A drop cannot capture a piece; that requires an additional move.

Pieces that are dropped in the promotion zone do not promote as a result: Promotion requires that piece make a normal movement on a subsequent turn, as detailed under "Promotion", above. Pieces that are promoted when captured lose that promotion; they are unpromoted when dropped back on the board.

A pawn, yari knight, or yari bishop may not be dropped on the farthest rank, since it would have no legal move on subsequent turns.

A pawn cannot be dropped into the same file (vertical column) as another unpromoted pawn controlled by the same player. (A yari silver, or promoted pawn, does not count as a pawn when considering this drop restriction.) A player who has an unpromoted pawn on every file is therefore unable to drop a pawn anywhere. For this reason, it is common to sacrifice a pawn in order to gain flexibility for drops.

Unlike shogi, a pawn can be dropped when the opponent would have no way to prevent his general being captured on the next move. In other words, a pawn can be dropped to give immediate mate.

===Check and mate===
When a player makes a move such that the opponent's general could be captured on the following move, the move is said to give check to the general; the general is said to be in check. If a player's general is in check and no legal move by that player will get the general out of check, the checking move is also a mate, and effectively wins the game.

A player is not allowed to give perpetual check.

===Game end===
A player who captures the opponent's general wins the game. In practice this rarely happens, as a player will resign when checkmated, as otherwise when loss is inevitable.

A player who makes an illegal move loses immediately. (This rule may be relaxed in casual games.)

There are two other possible (but fairly uncommon) ways for a game to end: repetition (千日手 sennichite) and impasse (持将棋 jishōgi).

If the same position occurs three times with the same player to play, then the game is no contest. (Recall, however, the prohibition against perpetual check.) For two positions to be considered the same, the pieces in hand must be the same, as well as the position on the board.

The game reaches an impasse if both generals have advanced into their respective promotion zones and neither player can hope to mate the other or to gain any further material. If this happens then the winner is decided as follows: each yari rook or yari bishop scores 5 points for the owning player, and all other pieces (except generals) score 1 point each. Promotions are ignored for the purposes of scoring. A player scoring less than 26 points loses. If both players have at least 26 points, then the game is no contest.

Games which are no contest are counted as draws in tournament style games.

==Handicaps==
Games between players of disparate strength are often played with handicaps. In a handicap game, one or more of White's pieces is removed before the start of play, and White plays the first move of the game. Note that the pieces removed at the beginning play no further part in the game - they are not available for drops. The imbalance created by this method of handicapping is not as strong as it is in chess, because material advantage is not as powerful in yari shogi as in chess.

Common handicaps, in increasing order of size, are as follows:
- Remove White's left yari bishop
- Remove White's left yari rook
- Two pieces: remove White's left yari rook and left yari bishop
- Four pieces: remove White's yari rooks and yari bishops
- Six pieces: remove White's yari rooks, yari bishops and yari knights

Other handicaps are also occasionally used. The relationship between handicaps and differences in rank is not universally agreed upon.

==Game notation==
The method used in English-language texts to express shogi moves was established by George Hodges in 1976. It is derived from the algebraic notation used for chess, but differs in several respects. It has been modified for use in yari shogi.

### EXERCISE DATA
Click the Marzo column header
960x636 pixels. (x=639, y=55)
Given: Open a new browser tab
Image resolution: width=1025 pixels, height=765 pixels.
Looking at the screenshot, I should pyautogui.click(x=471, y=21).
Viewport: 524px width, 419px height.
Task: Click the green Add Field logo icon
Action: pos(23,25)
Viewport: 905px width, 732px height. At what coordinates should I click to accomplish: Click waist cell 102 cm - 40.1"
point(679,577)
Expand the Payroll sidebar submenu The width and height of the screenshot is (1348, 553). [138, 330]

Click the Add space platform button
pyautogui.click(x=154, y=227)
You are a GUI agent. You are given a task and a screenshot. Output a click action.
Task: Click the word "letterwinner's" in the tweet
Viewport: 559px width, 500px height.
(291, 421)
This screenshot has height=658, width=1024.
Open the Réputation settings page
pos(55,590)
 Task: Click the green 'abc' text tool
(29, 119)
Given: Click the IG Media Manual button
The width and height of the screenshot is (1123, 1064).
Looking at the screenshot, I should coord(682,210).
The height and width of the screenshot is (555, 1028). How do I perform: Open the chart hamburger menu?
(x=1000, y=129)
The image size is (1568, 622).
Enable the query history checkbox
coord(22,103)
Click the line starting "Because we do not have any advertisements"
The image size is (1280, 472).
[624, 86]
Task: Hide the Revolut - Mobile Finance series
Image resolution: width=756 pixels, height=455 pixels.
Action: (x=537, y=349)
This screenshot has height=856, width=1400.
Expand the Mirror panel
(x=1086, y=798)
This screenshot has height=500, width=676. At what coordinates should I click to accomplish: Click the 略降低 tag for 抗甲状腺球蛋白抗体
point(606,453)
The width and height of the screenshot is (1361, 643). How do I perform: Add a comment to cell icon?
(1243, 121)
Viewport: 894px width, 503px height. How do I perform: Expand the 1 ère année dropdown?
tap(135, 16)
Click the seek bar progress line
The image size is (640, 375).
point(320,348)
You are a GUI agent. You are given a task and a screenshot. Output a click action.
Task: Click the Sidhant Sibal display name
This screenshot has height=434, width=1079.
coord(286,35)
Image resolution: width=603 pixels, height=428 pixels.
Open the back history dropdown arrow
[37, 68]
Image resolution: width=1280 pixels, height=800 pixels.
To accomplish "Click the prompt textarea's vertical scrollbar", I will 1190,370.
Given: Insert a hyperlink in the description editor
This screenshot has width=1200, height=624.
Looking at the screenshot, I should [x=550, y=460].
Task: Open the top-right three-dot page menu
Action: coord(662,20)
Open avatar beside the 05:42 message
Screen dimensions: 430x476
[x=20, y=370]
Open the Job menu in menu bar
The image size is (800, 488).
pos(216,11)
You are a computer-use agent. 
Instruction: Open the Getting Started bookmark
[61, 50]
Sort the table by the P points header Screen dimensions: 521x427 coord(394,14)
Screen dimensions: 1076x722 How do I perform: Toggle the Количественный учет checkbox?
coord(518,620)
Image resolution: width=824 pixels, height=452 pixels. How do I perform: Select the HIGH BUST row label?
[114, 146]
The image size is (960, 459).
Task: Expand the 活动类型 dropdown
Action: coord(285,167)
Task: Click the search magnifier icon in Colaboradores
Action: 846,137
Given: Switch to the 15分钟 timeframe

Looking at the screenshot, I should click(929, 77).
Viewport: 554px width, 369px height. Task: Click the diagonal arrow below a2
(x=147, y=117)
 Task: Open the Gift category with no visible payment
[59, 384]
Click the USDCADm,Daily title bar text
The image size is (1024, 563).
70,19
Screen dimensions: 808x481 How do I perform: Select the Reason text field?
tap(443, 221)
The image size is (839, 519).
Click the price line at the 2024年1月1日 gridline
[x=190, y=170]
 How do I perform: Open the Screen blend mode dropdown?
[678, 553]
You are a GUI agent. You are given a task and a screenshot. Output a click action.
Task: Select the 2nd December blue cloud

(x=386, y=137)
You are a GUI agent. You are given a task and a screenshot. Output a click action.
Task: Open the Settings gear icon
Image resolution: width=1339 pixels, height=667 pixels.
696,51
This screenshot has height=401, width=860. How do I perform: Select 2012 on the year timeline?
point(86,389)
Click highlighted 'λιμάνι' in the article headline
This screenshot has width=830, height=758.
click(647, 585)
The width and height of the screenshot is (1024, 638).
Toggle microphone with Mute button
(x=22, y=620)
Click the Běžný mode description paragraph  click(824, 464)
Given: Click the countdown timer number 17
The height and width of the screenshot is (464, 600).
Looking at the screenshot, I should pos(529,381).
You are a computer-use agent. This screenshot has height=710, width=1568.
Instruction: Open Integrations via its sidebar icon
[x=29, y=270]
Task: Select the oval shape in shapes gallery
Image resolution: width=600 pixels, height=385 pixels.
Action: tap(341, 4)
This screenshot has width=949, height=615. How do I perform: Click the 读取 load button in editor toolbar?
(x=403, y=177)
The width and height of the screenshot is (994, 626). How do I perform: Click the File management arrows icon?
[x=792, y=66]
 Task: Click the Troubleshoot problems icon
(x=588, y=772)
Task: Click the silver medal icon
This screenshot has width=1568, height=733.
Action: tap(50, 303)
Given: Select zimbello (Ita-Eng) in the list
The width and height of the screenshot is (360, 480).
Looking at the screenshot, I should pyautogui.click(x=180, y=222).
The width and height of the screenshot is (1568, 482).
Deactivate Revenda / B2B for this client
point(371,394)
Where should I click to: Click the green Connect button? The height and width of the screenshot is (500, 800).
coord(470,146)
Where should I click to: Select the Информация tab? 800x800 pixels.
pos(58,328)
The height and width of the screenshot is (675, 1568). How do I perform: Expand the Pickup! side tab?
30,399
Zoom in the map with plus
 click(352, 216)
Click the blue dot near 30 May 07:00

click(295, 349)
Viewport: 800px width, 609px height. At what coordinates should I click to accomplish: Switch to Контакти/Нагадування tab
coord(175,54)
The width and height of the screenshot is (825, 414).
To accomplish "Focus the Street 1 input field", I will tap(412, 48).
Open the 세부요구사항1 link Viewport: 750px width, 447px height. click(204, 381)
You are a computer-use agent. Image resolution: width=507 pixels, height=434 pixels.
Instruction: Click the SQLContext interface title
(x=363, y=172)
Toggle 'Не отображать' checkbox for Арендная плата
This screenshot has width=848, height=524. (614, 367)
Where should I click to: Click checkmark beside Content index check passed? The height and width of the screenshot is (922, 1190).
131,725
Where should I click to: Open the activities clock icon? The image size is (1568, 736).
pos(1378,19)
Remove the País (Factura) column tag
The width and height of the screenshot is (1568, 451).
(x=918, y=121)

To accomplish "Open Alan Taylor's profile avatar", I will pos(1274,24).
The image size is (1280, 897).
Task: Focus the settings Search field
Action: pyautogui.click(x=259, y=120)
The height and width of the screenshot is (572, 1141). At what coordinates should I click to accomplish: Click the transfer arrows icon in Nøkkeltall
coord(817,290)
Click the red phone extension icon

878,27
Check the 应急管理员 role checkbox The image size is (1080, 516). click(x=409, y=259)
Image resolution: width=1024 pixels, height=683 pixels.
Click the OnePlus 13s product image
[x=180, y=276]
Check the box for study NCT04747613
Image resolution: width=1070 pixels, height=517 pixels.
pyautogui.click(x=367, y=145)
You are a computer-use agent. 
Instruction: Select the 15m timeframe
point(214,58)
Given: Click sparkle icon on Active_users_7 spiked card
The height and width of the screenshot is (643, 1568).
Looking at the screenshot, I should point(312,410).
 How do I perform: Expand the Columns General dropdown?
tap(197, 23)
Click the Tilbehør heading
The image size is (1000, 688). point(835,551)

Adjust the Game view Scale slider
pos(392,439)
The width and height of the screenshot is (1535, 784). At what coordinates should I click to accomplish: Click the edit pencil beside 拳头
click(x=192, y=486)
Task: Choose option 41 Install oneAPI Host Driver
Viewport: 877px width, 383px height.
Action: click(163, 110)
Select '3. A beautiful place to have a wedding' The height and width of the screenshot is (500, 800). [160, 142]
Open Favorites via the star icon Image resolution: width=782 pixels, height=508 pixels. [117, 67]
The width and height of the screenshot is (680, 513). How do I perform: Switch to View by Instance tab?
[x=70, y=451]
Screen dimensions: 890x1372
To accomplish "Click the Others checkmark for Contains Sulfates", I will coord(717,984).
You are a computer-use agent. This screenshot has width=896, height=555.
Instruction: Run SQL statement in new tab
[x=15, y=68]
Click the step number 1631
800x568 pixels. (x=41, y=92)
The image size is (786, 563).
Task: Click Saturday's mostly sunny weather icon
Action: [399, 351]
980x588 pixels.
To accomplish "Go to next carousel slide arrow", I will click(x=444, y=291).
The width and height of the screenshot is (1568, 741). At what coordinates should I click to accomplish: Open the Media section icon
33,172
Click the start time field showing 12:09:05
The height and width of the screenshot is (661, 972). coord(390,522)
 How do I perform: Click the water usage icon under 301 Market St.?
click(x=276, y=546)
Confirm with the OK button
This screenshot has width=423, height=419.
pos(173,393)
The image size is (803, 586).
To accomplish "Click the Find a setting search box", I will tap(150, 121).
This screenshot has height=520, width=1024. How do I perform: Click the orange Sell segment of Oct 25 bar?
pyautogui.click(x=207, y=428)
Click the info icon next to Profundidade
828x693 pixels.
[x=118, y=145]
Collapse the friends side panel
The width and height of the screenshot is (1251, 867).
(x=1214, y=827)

### TASK TO COMPLETE
Continue the yari shogi rules text above, picking up right after its last sentence about game notation.

### ANSWER SECTION
A typical example is P-7f.
The first letter represents the piece moved: P = pawn, YN = yari knight, YB = yari bishop, YR = yari rook, G = general.
Promoted pieces have a + added in front of the letter. e.g., +P for a yari silver (promoted pawn).
The designation of the piece is followed by a symbol indicating the type of move: - for an ordinary move, x for a capture, or * for a drop.
Next is the designation for the square on which the piece lands.
This consists of a number representing the file and a lowercase letter representing the rank, with 1a being the top right corner (as seen from Black's point of view) and 7i being the bottom left corner.
(This method of designating squares is based on Japanese convention, which, however, uses Japanese numerals instead of letters. For example, the square 2c is denoted by 2三 in Japanese.)

If a move entitles the player to promote the piece, then a + is added to the end to signify that the promotion was taken, or an = to indicate that it was declined.
For example, YNx7c= indicates a yari knight capturing on 7c without promoting.

In cases where the above notation would be ambiguous, the designation of the start square is added after the designation for the piece in order to make clear which piece is meant. For example, in the initial position Black has two yari bishops which can be moved to the square 5h, and these are distinguished as YB6i-5h (moving the left one) and YB5i-5h (moving the right one).

Moves are commonly numbered as in chess. For example, the start of a game might look like this:

    1. P-7f P-3d
    2. P-2f YB-3b

In handicap games White plays first, so Black's move 1 is replaced by an ellipsis.

==Strategy and tactics==
Drops are the most serious departure from Western chess. They entail a different strategy, with a strong defensive position being much more important. A quick offense will leave a player's home territory open to drop attacks as soon as pieces are exchanged. Because pawns attack head on, and cannot defend each other, they tend to be lost early in the game, providing ammunition for such attacks. Dropping a pawn behind enemy lines, promoting, and dropping a second pawn behind it so they protect each other is a strong attack; it threatens the opponent's entire defense, but provides little of value if the attack fails and the pieces are captured.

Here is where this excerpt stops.